Using the text on the 2003 Slovak Cup final, explain why the 8 May 2003 match at Topoľčany is called the Slovak Cup final.

[[ Excerpt open ]]

2003 Slovak Cup final
- Event: 2002–03 Slovak Cup
| ŠK Slovan Bratislava | FK Matador Púchov |
| 1 | 2 |
- After extra time
- Date: 8 May 2003
- Venue: Vojtech Schottert Stadium, Topoľčany
- Referee: Ladislav Gádoši
- Attendance: 4,356

= 2003 Slovak Cup final =

The 2003 Slovak Cup final, was the final match of the 2002–03 Slovak Cup, the 34th season of the top cup competition in Slovak football. The match was played at the Vojtech Schottert Stadium in Topoľčany on 8 May 2003 between ŠK Slovan Bratislava and FK Matador Púchov. Matador Púchov defeated Slovan Bratislava 2-1.

[[ Excerpt closed ]]
[[ Data to examine open ]]

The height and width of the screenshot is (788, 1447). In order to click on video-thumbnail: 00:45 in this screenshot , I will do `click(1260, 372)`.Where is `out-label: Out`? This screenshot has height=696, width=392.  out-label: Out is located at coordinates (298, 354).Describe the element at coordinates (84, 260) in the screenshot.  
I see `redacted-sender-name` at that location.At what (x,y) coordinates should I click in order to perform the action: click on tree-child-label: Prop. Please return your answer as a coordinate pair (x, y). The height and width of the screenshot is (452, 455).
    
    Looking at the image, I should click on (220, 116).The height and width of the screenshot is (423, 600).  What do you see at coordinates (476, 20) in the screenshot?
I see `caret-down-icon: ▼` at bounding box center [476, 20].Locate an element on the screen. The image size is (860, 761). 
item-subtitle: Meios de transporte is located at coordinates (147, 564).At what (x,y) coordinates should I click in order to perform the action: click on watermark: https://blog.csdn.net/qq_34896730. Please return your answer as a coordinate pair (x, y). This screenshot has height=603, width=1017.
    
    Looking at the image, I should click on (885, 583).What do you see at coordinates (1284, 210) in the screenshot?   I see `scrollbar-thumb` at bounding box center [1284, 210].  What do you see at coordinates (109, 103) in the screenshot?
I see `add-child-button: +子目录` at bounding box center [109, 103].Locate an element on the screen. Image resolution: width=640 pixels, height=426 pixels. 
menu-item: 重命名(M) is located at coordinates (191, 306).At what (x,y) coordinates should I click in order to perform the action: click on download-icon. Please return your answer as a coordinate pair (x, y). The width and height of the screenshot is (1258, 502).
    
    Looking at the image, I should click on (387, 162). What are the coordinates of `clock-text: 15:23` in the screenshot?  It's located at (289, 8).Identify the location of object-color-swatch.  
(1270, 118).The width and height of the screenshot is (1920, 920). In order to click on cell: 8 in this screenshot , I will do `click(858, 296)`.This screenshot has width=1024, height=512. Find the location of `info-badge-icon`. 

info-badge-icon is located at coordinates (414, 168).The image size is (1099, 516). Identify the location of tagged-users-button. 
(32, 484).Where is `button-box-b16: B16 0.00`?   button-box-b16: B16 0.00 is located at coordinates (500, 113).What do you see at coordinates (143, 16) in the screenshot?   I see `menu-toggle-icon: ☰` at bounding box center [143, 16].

[[ Data to examine closed ]]

◆ **Written solution**
It was the last match of the 2002–03 Slovak Cup, the 34th season of the top cup competition in Slovak football. ŠK Slovan Bratislava and FK Matador Púchov played it at the Vojtech Schottert Stadium on 8 May 2003.